Work request: The records below need copying. Match each line exactly.

Stored data:
########

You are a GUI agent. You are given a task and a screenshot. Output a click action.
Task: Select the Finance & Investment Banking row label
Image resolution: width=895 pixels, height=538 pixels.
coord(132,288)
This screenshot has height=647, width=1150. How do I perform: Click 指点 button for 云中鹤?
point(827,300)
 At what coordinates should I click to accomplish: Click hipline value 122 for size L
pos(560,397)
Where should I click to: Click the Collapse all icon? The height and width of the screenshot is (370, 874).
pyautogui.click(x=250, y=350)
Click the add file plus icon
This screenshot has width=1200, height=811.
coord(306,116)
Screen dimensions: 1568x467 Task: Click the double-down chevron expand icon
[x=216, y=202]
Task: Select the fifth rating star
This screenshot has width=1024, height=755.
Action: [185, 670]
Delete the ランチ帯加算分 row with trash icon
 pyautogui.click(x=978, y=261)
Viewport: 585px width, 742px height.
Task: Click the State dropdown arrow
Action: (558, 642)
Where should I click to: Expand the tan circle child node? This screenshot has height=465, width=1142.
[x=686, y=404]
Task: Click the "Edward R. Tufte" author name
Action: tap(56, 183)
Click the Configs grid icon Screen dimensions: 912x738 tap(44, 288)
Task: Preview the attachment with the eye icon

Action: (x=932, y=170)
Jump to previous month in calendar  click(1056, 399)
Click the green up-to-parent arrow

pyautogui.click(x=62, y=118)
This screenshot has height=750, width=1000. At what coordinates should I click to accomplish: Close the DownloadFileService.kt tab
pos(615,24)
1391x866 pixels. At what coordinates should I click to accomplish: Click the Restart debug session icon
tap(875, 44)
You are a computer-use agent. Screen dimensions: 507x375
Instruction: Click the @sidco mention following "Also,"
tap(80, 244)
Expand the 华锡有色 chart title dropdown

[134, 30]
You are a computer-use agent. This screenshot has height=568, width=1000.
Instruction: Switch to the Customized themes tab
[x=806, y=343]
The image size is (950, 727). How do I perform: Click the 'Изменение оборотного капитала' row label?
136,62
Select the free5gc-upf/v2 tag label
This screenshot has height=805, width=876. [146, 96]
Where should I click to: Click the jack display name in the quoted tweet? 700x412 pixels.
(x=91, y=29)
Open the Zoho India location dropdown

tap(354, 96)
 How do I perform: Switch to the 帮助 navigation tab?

########

Answer to the problem:
You are a GUI agent. You are given a task and a screenshot. Output a click action.
Task: Select the Finance & Investment Banking row label
Image resolution: width=895 pixels, height=538 pixels.
coord(132,288)
This screenshot has height=647, width=1150. How do I perform: Click 指点 button for 云中鹤?
point(827,300)
 At what coordinates should I click to accomplish: Click hipline value 122 for size L
pos(560,397)
Where should I click to: Click the Collapse all icon? The height and width of the screenshot is (370, 874).
pyautogui.click(x=250, y=350)
Click the add file plus icon
This screenshot has width=1200, height=811.
coord(306,116)
Screen dimensions: 1568x467 Task: Click the double-down chevron expand icon
[x=216, y=202]
Task: Select the fifth rating star
This screenshot has width=1024, height=755.
Action: [185, 670]
Delete the ランチ帯加算分 row with trash icon
 pyautogui.click(x=978, y=261)
Viewport: 585px width, 742px height.
Task: Click the State dropdown arrow
Action: (558, 642)
Where should I click to: Expand the tan circle child node? This screenshot has height=465, width=1142.
[x=686, y=404]
Task: Click the "Edward R. Tufte" author name
Action: tap(56, 183)
Click the Configs grid icon Screen dimensions: 912x738 tap(44, 288)
Task: Preview the attachment with the eye icon

Action: (x=932, y=170)
Jump to previous month in calendar  click(1056, 399)
Click the green up-to-parent arrow

pyautogui.click(x=62, y=118)
This screenshot has height=750, width=1000. At what coordinates should I click to accomplish: Close the DownloadFileService.kt tab
pos(615,24)
1391x866 pixels. At what coordinates should I click to accomplish: Click the Restart debug session icon
tap(875, 44)
You are a computer-use agent. Screen dimensions: 507x375
Instruction: Click the @sidco mention following "Also,"
tap(80, 244)
Expand the 华锡有色 chart title dropdown

[134, 30]
You are a computer-use agent. This screenshot has height=568, width=1000.
Instruction: Switch to the Customized themes tab
[x=806, y=343]
The image size is (950, 727). How do I perform: Click the 'Изменение оборотного капитала' row label?
136,62
Select the free5gc-upf/v2 tag label
This screenshot has height=805, width=876. [146, 96]
Where should I click to: Click the jack display name in the quoted tweet? 700x412 pixels.
(x=91, y=29)
Open the Zoho India location dropdown

tap(354, 96)
 How do I perform: Switch to the 帮助 navigation tab?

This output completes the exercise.